The UAE has also pressured allies into giving their support. In April 2024, the Gulf state cancelled meetings with UK ministers after London did not defend the UAE at a UN Security Council meeting on Sudan.
Two months later, UK government officials told African diplomats to avoid speaking about the UAE’s role in Sudan, according to The Guardian.
David Lammy, the then-UK Foreign Secretary, visited the Chad border with Sudan in January 2025, describing the situation as “the biggest humanitarian catastrophe on the planet”.
But he skirted parliamentary questions about the UAE’s involvement in the conflict upon his return.
The British government has also been holding secret talks with the RSF, according to The Guardian, which also reported that British-made military equipment is being used by the RSF.

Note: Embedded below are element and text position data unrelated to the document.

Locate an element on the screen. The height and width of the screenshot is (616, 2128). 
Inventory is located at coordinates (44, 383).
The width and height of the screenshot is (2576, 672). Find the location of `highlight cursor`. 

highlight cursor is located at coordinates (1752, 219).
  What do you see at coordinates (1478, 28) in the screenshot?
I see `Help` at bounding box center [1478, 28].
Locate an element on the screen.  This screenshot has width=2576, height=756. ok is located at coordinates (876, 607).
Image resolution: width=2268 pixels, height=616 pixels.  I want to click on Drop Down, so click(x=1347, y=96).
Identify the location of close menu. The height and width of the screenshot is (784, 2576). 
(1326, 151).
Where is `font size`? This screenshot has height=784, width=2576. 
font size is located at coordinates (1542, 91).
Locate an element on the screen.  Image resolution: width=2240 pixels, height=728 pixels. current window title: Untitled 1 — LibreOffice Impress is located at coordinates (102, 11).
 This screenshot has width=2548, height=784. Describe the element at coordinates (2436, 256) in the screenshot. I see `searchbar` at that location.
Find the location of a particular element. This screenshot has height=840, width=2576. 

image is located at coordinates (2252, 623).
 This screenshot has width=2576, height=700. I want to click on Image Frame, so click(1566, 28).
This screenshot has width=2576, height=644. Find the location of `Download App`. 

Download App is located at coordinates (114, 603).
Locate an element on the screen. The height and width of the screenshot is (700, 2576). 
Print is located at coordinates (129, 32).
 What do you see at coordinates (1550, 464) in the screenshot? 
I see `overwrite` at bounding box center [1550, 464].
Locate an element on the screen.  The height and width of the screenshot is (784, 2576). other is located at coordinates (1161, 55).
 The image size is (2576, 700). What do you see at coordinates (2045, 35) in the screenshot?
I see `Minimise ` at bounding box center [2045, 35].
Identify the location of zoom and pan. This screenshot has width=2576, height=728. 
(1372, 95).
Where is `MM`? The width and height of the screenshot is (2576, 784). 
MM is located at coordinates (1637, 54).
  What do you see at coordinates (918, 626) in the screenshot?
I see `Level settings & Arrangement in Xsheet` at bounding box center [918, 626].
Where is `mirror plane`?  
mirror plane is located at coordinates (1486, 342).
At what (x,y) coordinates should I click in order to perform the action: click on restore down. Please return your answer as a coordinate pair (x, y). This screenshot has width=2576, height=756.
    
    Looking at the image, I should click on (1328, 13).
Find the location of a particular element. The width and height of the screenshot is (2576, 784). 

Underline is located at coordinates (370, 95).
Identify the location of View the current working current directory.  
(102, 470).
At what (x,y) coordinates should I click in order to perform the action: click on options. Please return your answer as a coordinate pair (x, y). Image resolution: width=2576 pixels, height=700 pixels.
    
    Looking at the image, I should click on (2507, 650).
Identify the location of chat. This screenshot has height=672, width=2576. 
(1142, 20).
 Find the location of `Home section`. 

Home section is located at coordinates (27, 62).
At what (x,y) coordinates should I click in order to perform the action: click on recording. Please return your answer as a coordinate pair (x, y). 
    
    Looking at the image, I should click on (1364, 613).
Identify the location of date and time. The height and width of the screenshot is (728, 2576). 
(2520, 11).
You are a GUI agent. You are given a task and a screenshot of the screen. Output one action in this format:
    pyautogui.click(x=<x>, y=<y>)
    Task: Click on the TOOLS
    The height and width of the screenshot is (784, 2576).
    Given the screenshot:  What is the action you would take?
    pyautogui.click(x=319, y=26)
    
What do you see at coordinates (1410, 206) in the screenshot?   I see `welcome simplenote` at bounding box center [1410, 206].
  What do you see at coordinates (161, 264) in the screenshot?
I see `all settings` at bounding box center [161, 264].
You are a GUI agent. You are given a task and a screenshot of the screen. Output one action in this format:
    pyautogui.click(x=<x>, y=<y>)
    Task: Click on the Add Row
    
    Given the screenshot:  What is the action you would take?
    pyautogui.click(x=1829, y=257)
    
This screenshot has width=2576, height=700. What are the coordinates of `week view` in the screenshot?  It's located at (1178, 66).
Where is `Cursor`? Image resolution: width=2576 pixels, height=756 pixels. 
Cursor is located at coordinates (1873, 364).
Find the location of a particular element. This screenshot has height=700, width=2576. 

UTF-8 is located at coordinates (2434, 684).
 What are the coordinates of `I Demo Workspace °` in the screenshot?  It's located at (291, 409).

A major international conference on the Sudan crisis was hosted in April 2025 in London, with the UAE invited to attend. But the Sudanese government, dominated by Burhan and the military, was not invited, to its anger.
The conference was slammed as a “diplomatic flop” after the RSF timed an offensive on el-Fasher to coincide with the summit, then announced the establishment of a parallel government.
The conference also failed in its objective of setting up a contact group for ceasefire talks amid arguments between Egypt, Saudi Arabia and the UAE.
In September 2025, US President Donald Trump published a peace plan co-authored with Egypt, Saudi Arabia and the UAE.
It proposes a three-month humanitarian truce, followed by a permanent ceasefire and a civilian government.
Israel, meanwhile, has joined the Emiratis in criticising the SAF. On 31 October, days after the RSF’s massacre in el-Fasher, a post on the Israeli state’s official Arabic-language X account compared the SAF to the Muslim Brotherhood and Hamas.